Now for something completely different: Truffle Hunting. These fungi are rare and as such really expensive found only in certain regions of the world. Croatia and particularly Istria is one of these. Always underground near the roots of oak trees; traditionally pigs were used to find them but these days dogs are preferred as they are easier to control. Pigs go wild for truffles. A good morning’s hunting may yield 2-4 truffles maybe 2-3 inches across. If you’re interested, truffle-hunting companies abound, easy to find – guaranteed a traipse through Istria’s woods, and maybe find a truffle or two to shave onto your breakfast eggs. If however, you want a professional dish, check out the 1-star Michelin restaurant, Zigante in the town of Livade, just a few miles north of Motovun. Have some truffles…with everything…be prepared to pay outrageous prices. Most black truffles found will weigh a couple of ounces, on display is a repro of a gigantic white truffle weighing 1.3 kilos, found near Buje. At the time, as the largest truffle found, it entered the Guinness World Records collection.
It was found by Giancarlo Zigante’s dog, yes the same Zigante. Since then a 1.5 Kg white truffle sold for $300,000.
All of which brings us to Motovun, a majestically situated, picture-perfect hilltop town, just a bit north-east of Porec, in the centre of truffle country. No cars allowed, and quite a trek to the church (where else?) from the parking lot, get there early… and the top of the town still has its walls. Great for wandering its maze of streets, great view from the lookout/restaurant – why not – its lunchtime, have a risotto…with truffles.
Nearby, on the same day, you should visit Groznjan, another medieval hilltown, a center of culture, an artists’ town, that starts to buzz in May and doesn’t stop until the fall. The streets and squares metamorphose into venues for music, dance, drama workshops – an artistic beehive, master classes with experts and well-known teachers. The town is photogenic ‘au but’ (as h*ll), some of the cobbled streets are not only steep, but angled to one side as well!!

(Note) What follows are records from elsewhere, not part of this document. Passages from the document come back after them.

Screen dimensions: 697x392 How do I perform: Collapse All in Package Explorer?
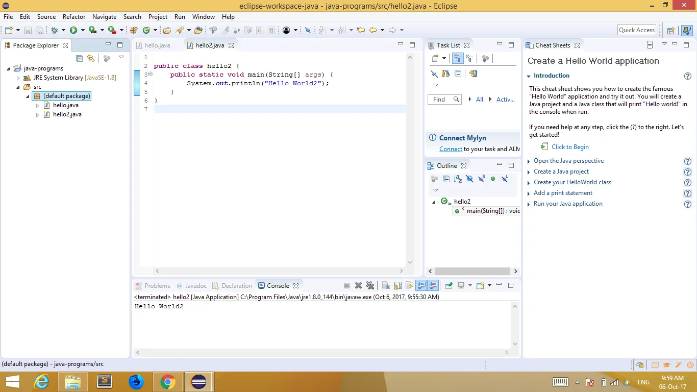(x=79, y=58)
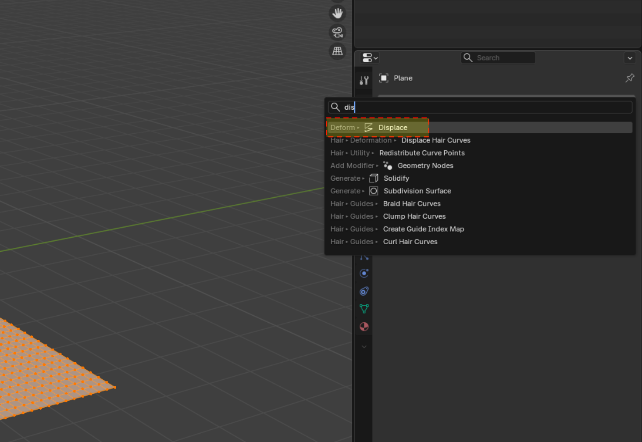This screenshot has height=442, width=642.
Task: Switch perspective/orthographic with grid icon
Action: coord(337,51)
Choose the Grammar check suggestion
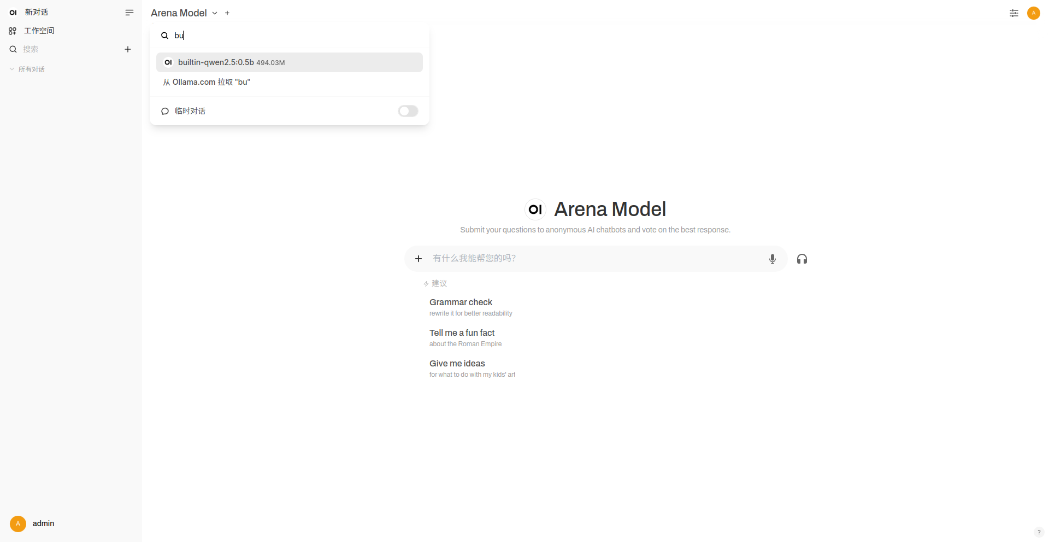This screenshot has height=542, width=1049. click(x=471, y=307)
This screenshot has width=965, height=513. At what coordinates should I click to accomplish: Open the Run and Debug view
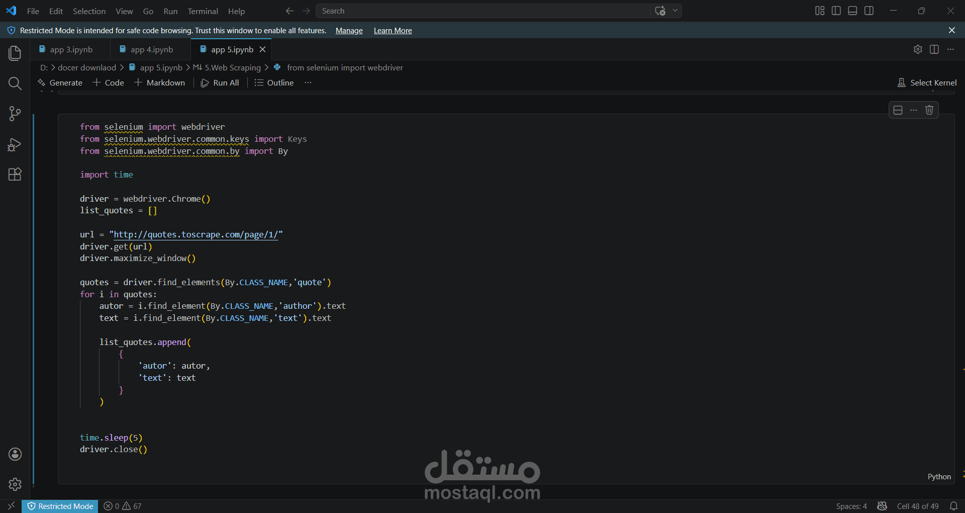tap(15, 144)
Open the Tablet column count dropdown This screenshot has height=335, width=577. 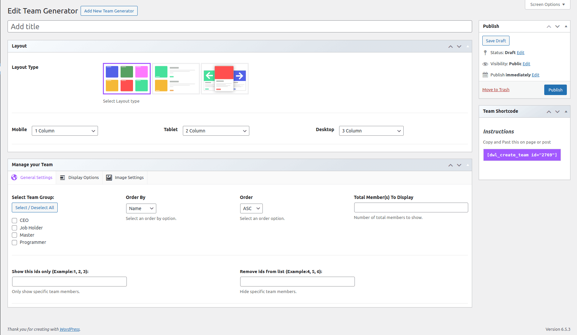[x=216, y=130]
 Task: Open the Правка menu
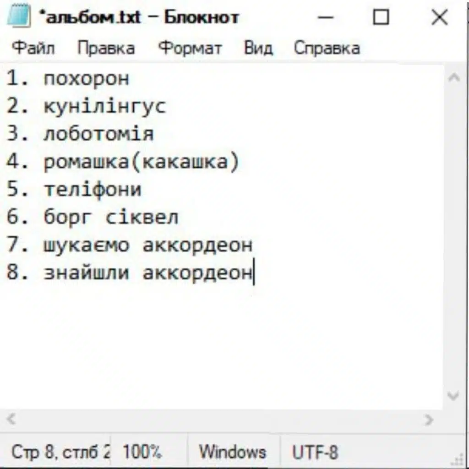pos(106,48)
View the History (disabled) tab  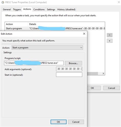[x=66, y=9]
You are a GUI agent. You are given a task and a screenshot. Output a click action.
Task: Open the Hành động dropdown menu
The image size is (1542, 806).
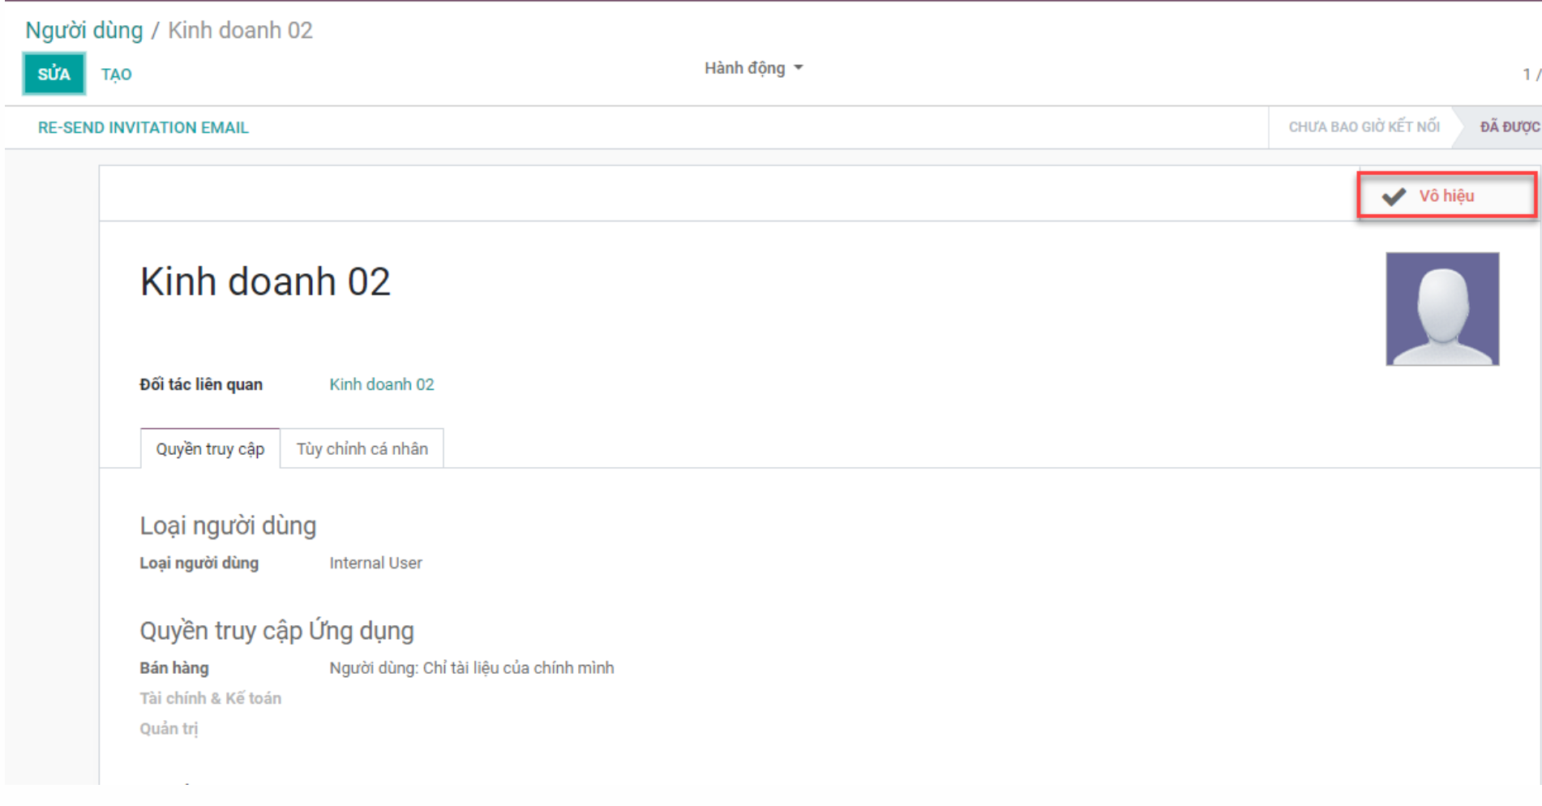pos(744,68)
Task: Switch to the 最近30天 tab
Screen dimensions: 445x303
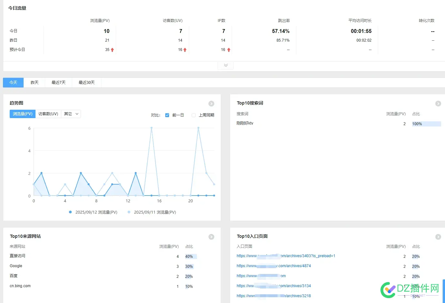Action: click(86, 83)
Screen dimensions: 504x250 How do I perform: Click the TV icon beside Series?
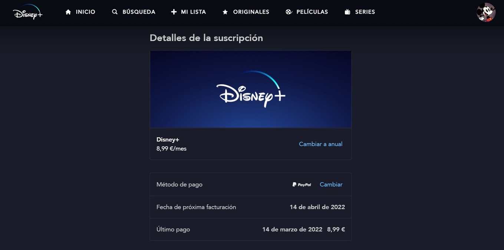coord(347,12)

Lastly, I should mention Stancija Collis, a winery a bit south-east of Rovinj, where you can taste four different local wines, including the indigenous teran, sample their home grown and pressed olive oil, and taste some, ahhh, donkey milk. In Pula, if you’re interested, there is a museum(?) of Istrian olive oils and, of course, a guided tasting.
And with that, I’ll leave you to go look for some Croatian wines and olive oil in your home town - good luck. Come to Istria, forget Dubrovnik. Dovidenja.